## Objective
Quote the following lines verbatim, with nothing added or left out.

## Provided data
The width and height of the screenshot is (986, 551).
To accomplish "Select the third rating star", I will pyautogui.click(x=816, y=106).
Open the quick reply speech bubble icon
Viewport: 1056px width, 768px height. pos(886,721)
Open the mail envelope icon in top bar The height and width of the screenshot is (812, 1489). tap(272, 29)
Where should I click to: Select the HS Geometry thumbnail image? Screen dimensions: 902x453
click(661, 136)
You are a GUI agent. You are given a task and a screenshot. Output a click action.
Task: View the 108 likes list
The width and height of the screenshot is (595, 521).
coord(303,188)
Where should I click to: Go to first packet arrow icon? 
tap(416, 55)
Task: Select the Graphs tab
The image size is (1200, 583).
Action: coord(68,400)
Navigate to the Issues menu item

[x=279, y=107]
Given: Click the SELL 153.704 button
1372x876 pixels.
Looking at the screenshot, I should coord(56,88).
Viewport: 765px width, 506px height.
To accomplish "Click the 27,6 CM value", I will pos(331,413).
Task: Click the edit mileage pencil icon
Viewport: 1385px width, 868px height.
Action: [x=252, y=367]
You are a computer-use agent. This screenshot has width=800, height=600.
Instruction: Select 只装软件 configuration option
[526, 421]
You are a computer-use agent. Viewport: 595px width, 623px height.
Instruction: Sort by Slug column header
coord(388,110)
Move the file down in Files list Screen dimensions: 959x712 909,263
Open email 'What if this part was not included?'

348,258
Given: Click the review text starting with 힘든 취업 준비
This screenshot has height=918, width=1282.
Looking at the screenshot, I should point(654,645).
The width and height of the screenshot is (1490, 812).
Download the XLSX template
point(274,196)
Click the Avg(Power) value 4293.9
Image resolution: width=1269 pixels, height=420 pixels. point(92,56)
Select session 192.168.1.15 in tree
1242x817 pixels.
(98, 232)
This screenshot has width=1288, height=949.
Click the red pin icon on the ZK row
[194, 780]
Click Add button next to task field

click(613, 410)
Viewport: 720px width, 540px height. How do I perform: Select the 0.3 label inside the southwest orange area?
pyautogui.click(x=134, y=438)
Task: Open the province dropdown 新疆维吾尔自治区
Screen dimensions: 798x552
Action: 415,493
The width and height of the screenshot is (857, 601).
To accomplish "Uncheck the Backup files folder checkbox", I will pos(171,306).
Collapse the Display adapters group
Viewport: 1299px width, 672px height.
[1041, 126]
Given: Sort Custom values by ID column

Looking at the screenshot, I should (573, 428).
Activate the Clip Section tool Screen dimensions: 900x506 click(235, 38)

## Final result
The width and height of the screenshot is (986, 551).
To accomplish "Select the third rating star", I will pyautogui.click(x=816, y=106).
Open the quick reply speech bubble icon
Viewport: 1056px width, 768px height. pos(886,721)
Open the mail envelope icon in top bar The height and width of the screenshot is (812, 1489). tap(272, 29)
Where should I click to: Select the HS Geometry thumbnail image? Screen dimensions: 902x453
click(661, 136)
You are a GUI agent. You are given a task and a screenshot. Output a click action.
Task: View the 108 likes list
The width and height of the screenshot is (595, 521).
coord(303,188)
Where should I click to: Go to first packet arrow icon? 
tap(416, 55)
Task: Select the Graphs tab
The image size is (1200, 583).
Action: coord(68,400)
Navigate to the Issues menu item

[x=279, y=107]
Given: Click the SELL 153.704 button
1372x876 pixels.
Looking at the screenshot, I should coord(56,88).
Viewport: 765px width, 506px height.
To accomplish "Click the 27,6 CM value", I will pos(331,413).
Task: Click the edit mileage pencil icon
Viewport: 1385px width, 868px height.
Action: [x=252, y=367]
You are a computer-use agent. This screenshot has width=800, height=600.
Instruction: Select 只装软件 configuration option
[526, 421]
You are a computer-use agent. Viewport: 595px width, 623px height.
Instruction: Sort by Slug column header
coord(388,110)
Move the file down in Files list Screen dimensions: 959x712 909,263
Open email 'What if this part was not included?'

348,258
Given: Click the review text starting with 힘든 취업 준비
This screenshot has height=918, width=1282.
Looking at the screenshot, I should point(654,645).
The width and height of the screenshot is (1490, 812).
Download the XLSX template
point(274,196)
Click the Avg(Power) value 4293.9
Image resolution: width=1269 pixels, height=420 pixels. point(92,56)
Select session 192.168.1.15 in tree
1242x817 pixels.
(98, 232)
This screenshot has width=1288, height=949.
Click the red pin icon on the ZK row
[194, 780]
Click Add button next to task field

click(613, 410)
Viewport: 720px width, 540px height. How do I perform: Select the 0.3 label inside the southwest orange area?
pyautogui.click(x=134, y=438)
Task: Open the province dropdown 新疆维吾尔自治区
Screen dimensions: 798x552
Action: 415,493
The width and height of the screenshot is (857, 601).
To accomplish "Uncheck the Backup files folder checkbox", I will pos(171,306).
Collapse the Display adapters group
Viewport: 1299px width, 672px height.
[1041, 126]
Given: Sort Custom values by ID column

Looking at the screenshot, I should (573, 428).
Activate the Clip Section tool Screen dimensions: 900x506 click(235, 38)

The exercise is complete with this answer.